The new Bibles' creators didn't bother hiring real writers, so its writing is abysmal. Yes, the grammar and spelling are correct, but it's boring.. As boring as any government or research screed.
The King James isn't. I also discovered that very often, the new Bibles don't say what the Bible I've grown up with said. One preacher used a Bible I'd never heard of in his sermon about shame. The chapter of Genesis he quoted from follows the chapter that ends "they were naked, and were not ashamed". It is the only mention of shame in the KJV of Genesis, but his version continued with shame, shame, and more shame. In the King James, Adam said "we were afraid" because God told them they would die if they ate from the poison tree. In that preacher's weird Bible he says "we were ashamed". Obviously, someone is putting his own spin on at least some of these new Bibles.
So I decided to Edit ol' King James for the modern reader, changing only the spelling of words whose meanings or spellings have changed, and moved a few words around here and there so it doesn't sound like Yoda. Occasionally what was proper grammar five hundred years ago no longer is, and punctuation usage has changed considerably.
An example of a word changed in the last five hundred years is spoil. Five centuries ago it was a noun that meant "violently stolen goods" or a verb that meant to violently steal. Today it means to rot, so I changed "spoil" to "loot".
After working on it for a year, I ran across an article titled 18 Alterations Made to the Bible and its Consequences. I had noticed some of them.

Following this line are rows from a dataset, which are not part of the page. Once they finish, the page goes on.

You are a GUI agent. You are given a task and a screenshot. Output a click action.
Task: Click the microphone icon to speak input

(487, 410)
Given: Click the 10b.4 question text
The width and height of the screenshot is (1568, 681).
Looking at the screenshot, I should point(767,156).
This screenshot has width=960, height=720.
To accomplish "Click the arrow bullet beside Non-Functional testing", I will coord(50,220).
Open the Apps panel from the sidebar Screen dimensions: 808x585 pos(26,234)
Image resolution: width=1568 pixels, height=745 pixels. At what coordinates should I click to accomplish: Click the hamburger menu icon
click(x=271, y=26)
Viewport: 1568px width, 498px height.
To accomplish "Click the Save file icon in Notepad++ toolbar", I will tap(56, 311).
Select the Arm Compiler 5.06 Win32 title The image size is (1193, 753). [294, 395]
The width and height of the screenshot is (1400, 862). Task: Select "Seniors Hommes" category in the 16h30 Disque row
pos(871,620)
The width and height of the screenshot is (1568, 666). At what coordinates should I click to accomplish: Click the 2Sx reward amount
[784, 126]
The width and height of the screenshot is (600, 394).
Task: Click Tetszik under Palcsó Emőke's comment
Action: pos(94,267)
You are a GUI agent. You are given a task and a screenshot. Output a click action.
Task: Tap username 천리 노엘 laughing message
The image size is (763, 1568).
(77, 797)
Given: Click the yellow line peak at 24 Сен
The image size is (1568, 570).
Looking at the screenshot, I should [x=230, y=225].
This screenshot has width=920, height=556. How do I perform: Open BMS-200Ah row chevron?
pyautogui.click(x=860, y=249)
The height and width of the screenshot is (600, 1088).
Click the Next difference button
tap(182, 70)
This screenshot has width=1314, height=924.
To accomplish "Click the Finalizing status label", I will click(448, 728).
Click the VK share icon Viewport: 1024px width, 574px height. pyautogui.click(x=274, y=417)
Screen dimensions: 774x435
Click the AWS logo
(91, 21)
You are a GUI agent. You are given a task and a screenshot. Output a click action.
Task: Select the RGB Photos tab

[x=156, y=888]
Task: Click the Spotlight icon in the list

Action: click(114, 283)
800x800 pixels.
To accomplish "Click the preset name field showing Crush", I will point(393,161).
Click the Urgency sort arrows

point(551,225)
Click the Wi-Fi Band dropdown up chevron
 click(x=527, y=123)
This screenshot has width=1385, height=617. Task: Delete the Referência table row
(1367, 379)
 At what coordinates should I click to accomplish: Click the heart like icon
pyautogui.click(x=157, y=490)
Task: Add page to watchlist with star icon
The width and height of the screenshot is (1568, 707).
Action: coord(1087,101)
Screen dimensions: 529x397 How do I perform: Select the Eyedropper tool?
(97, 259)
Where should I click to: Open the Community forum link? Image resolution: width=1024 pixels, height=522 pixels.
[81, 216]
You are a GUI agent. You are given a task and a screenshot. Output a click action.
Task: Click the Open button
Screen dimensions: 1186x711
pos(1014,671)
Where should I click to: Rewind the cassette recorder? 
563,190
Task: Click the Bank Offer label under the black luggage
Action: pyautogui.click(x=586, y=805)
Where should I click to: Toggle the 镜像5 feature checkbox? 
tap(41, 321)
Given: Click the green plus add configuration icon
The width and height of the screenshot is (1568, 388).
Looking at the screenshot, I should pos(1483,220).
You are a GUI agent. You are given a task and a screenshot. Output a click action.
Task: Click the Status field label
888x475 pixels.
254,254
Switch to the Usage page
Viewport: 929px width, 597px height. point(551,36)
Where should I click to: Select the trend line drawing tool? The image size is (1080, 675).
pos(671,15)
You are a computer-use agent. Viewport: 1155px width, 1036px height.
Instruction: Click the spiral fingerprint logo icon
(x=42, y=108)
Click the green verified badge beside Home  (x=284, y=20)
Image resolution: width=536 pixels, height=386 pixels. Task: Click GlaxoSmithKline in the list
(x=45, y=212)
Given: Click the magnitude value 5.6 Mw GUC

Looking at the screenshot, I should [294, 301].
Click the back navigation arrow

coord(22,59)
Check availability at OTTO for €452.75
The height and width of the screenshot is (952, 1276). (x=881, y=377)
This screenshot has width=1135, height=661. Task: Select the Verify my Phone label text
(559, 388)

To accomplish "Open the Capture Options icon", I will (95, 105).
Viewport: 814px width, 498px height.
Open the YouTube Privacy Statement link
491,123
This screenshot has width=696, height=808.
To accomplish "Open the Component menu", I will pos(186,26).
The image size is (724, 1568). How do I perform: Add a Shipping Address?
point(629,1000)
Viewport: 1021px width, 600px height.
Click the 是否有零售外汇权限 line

Today, rather than reading a Bible chapter first thing in the morning I edit one. I've been at it for a couple of years now, and its unfinished alpha version has been online all the time, at mkjv.org, I hate typing long URLs. That short one stands for Modern King James Version. I started with Genesis and am now only up to Ezekial. The New Testament will follow the Old Testament, if God allows me to live that long, then the Apocrypha.
I thought that the Apocrypha was one of those weird Catholic things, like calling the Priest "Father" when Jesus said to call no man Father. I was incorrect, and found out that all Bibles had it until the seventeenth century when publishers hated all the paper and ink expense, and came up with the excuse that since these books weren't in the Jewish Torah they could leave it out, despite the fact that it is from other Jewish religious texts.
Both of these sites, mkjv.info and nooze.org are now online, the Nooze for months and the Bible for years. The Bible is updated with a new chapter daily, the Nooze nearly daily. When and if the Bible is finished, I'll have another round of proofreading.
Perhaps I'll live long enough to finish it.